◆ **WHAT TO DO**
Excluding pictures, retype exactly the lines from the one with "You are a computer-use agent. Image" through the end of the records that follow.

◆ **DATA SUPPLIED**
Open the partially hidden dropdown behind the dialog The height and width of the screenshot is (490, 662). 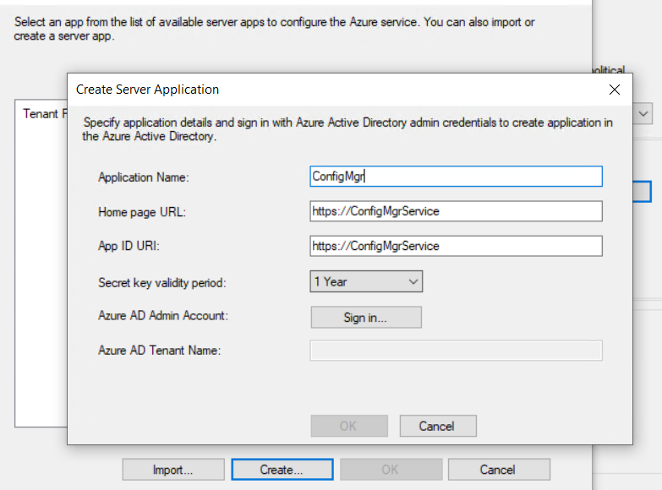click(x=643, y=112)
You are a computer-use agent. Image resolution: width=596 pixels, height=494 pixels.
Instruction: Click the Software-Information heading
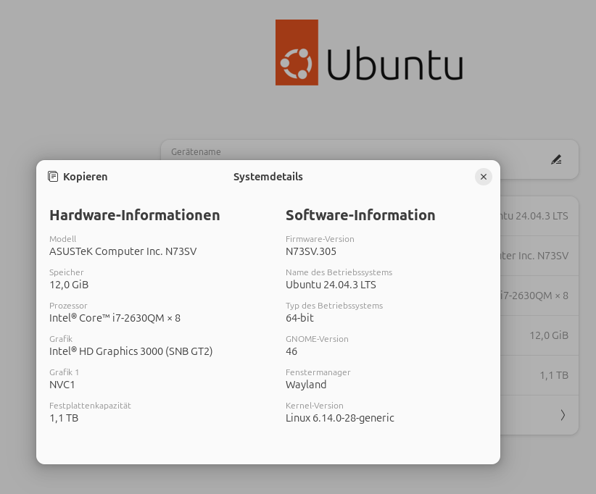click(x=360, y=215)
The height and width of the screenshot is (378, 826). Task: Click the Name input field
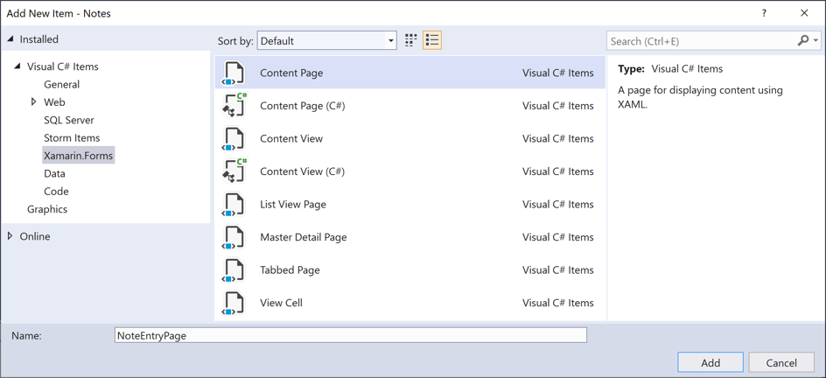(x=350, y=335)
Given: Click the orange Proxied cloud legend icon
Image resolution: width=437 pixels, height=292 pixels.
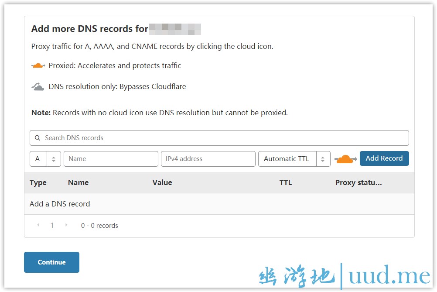Looking at the screenshot, I should [x=38, y=65].
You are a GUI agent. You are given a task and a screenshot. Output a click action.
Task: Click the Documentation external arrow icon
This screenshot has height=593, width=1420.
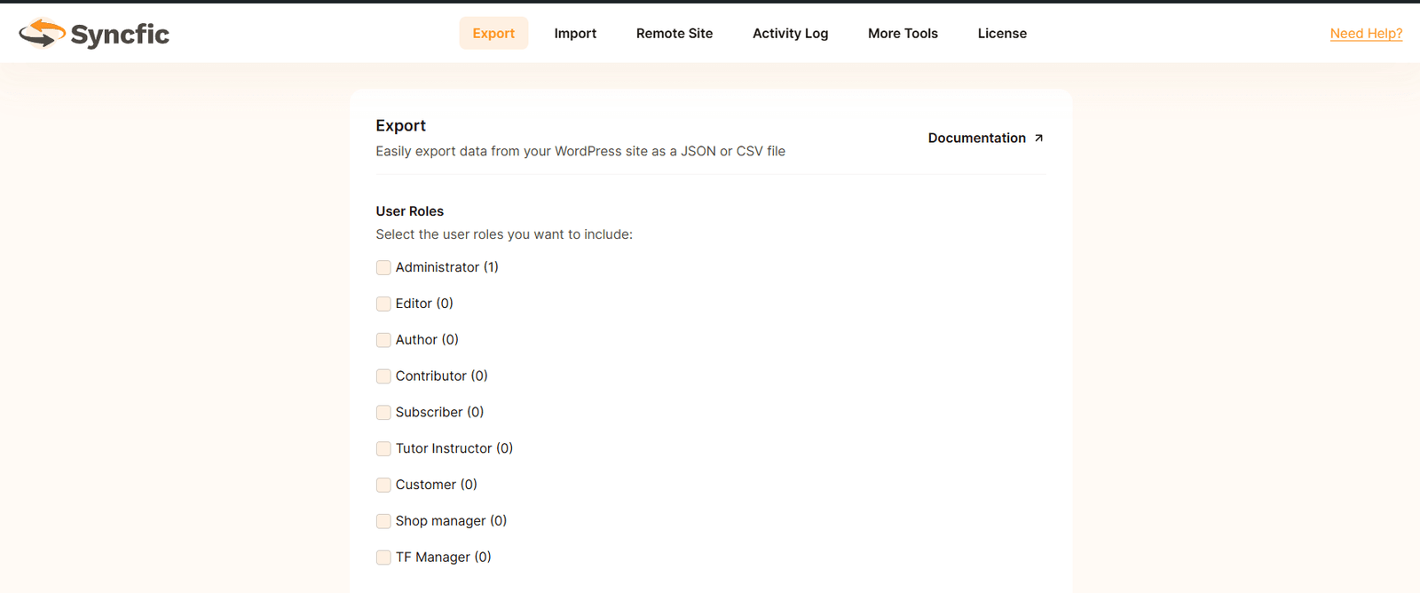coord(1038,138)
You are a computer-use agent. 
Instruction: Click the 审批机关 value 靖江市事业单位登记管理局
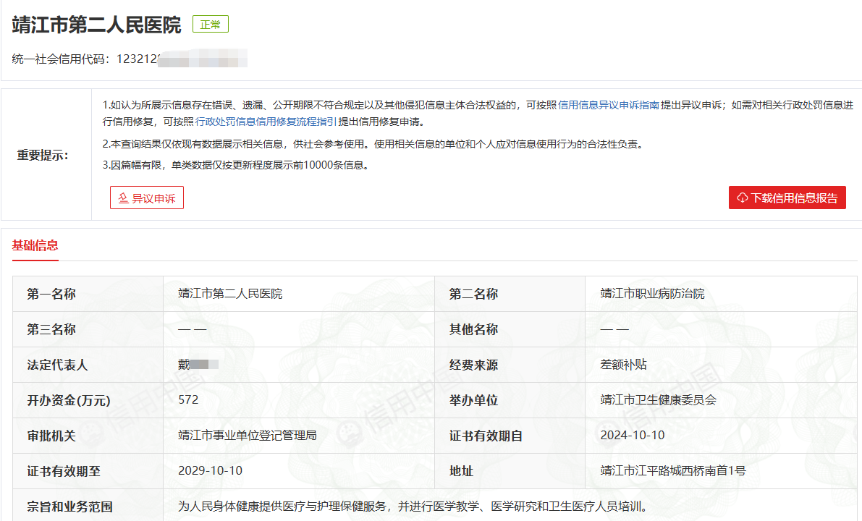pyautogui.click(x=247, y=436)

◆ **TASK RESULT**
You are a computer-use agent. Image resolution: width=596 pixels, height=494 pixels.
Instruction: Click the Software-Information heading
click(x=360, y=215)
The height and width of the screenshot is (378, 826). Task: Click the Name input field
(x=350, y=335)
Given: Click the orange Proxied cloud legend icon
Image resolution: width=437 pixels, height=292 pixels.
Looking at the screenshot, I should [x=38, y=65].
You are a GUI agent. You are given a task and a screenshot. Output a click action.
Task: Click the Documentation external arrow icon
This screenshot has height=593, width=1420.
coord(1038,138)
You are a computer-use agent. 
Instruction: Click the 审批机关 value 靖江市事业单位登记管理局
pyautogui.click(x=247, y=436)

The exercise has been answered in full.